Time lapse Greasy Spoon

Food — By Crust on August 18, 2016

This was the second seating. There was a seconded line kitchen not shown so when we all disappear that is where we are! We did cold courses from the back and hot on the hot line. First we did a mini Cobb salad. Then onion rings with ranch inspired by an old shortrib garnish and cook snack from Boneta. There were also dandelions on that dish to bring in a Hollows element, the ones we brought from Saskatoon were mild and the ones we picked in van were more bitter. Next was a dish inspired by Myra and Lumiere where she was working when I first met her. She is the most well trained and underestimated cook in Vancouver. She made us mini rye bagels and we topped them with cured Saskatchewan steelhead trout, and borage. Next was beef heart and pork meatloaf glazed in ketchup, a play on a staff meal I used to make at Boneta. Sweet was a classic banana split and by that time we were doing Mossimo Bottura style plating. There is a while where lonely Lacey cleans up by herself for a while. I also talk to Mark Brand for a while and tell him about #thehollowsfamily and how I want to be the next Martha Stewart. They said we were a very efficient crew and also the drunkest! Also watch out for Kyle fashioning a homemade paper chef hat and rag neckerchief.

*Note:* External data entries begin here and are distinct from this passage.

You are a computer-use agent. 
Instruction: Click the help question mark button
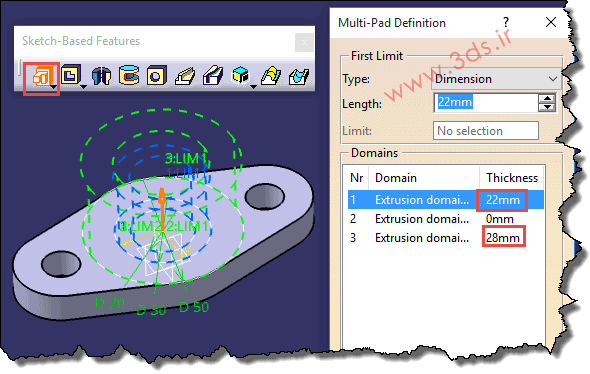[x=506, y=23]
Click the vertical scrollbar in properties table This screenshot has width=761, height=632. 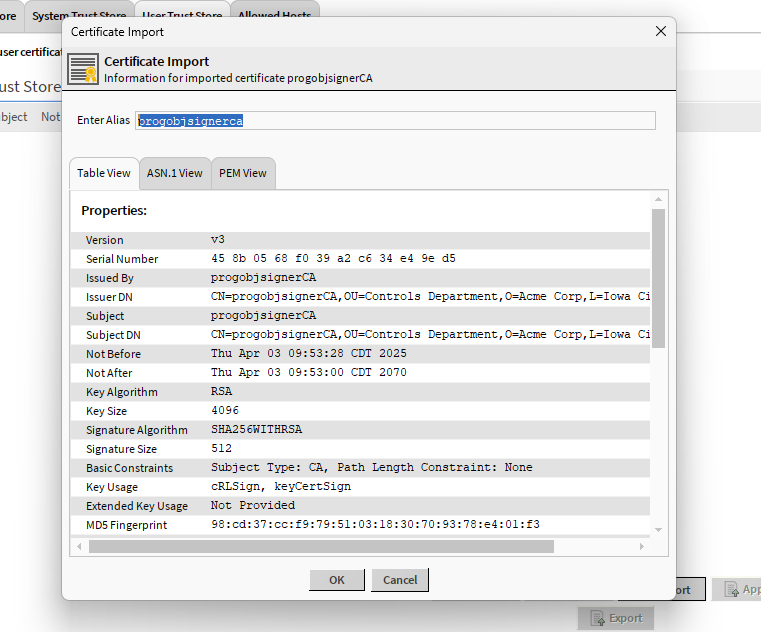click(x=658, y=278)
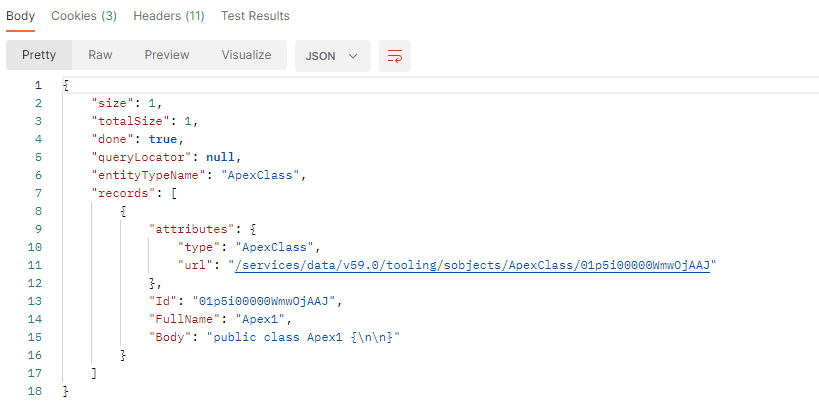The image size is (819, 401).
Task: Open the JSON format dropdown
Action: click(333, 56)
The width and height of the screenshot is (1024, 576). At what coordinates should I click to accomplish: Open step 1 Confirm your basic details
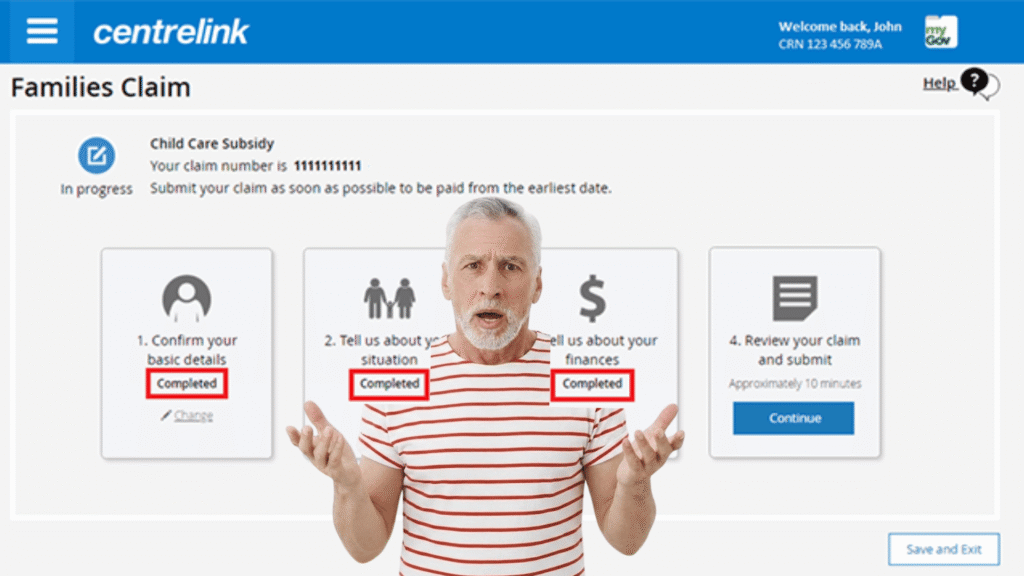(x=187, y=349)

Found My Hilarious First Blog Post

Food — By Crust on June 16, 2016
Me, Crust

Me, Crust

I am from Saskatoon, after working as a server at a restaurant there called Sushiro and reading the book “Kitchen Confidential” by Anthony Bourdain I knew that I wanted to be a cook. I worked at the local Earls tossing pizza dough at the forno oven, but soon realized that I wasn’t learning enough. Plus I did terrible, terrible things to innocent people and I needed to get the fuck out of town. I had already lived in Toronto and spent time in Montreal so I decided to try Vancouver. When I arrived I didn’t know very much about the restaurant scene, all I knew was that Lumiere was one of the best restaurants and that Rob Feenie was involved, I knew him from the T.V. I walked in to Feenie’s which is next door to Lumiere, I was told to go buy some knives and come back on Friday for a “stage” a sink or swim trial shift to see if I could keep up. They were so short staffed that they hired me, I felt like I was totally in over my head. I worked there for a year.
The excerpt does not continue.